__EXERCISE DETAILS__: The records below are to be returned word for word, with pictures left out.

__DATA TO PROCESS__:
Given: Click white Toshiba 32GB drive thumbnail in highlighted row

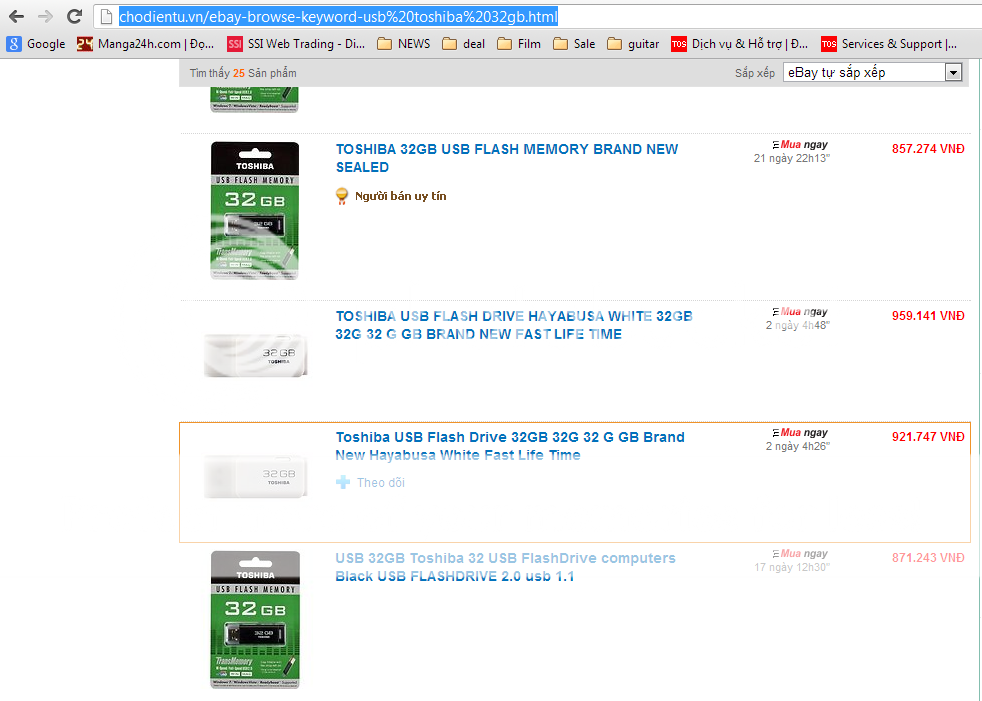Looking at the screenshot, I should [x=256, y=477].
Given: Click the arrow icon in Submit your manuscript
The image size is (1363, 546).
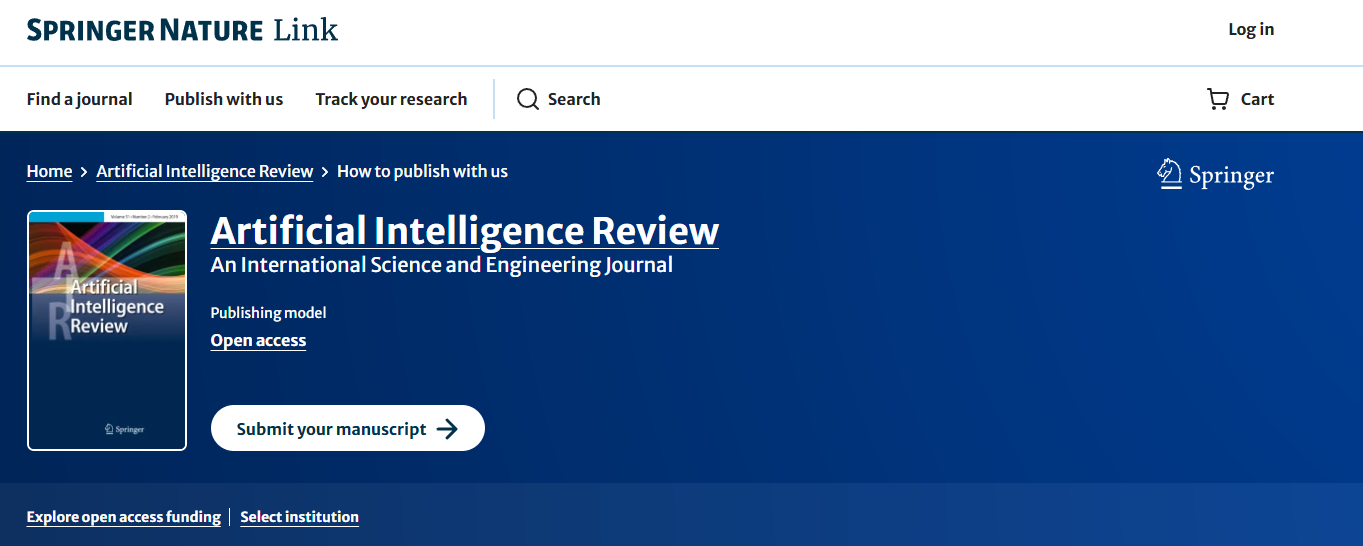Looking at the screenshot, I should coord(447,429).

__COMPLETED TASK__:
Given: Click white Toshiba 32GB drive thumbnail in highlighted row

Looking at the screenshot, I should [x=256, y=477].
Given: Click the arrow icon in Submit your manuscript
The image size is (1363, 546).
Looking at the screenshot, I should coord(447,429).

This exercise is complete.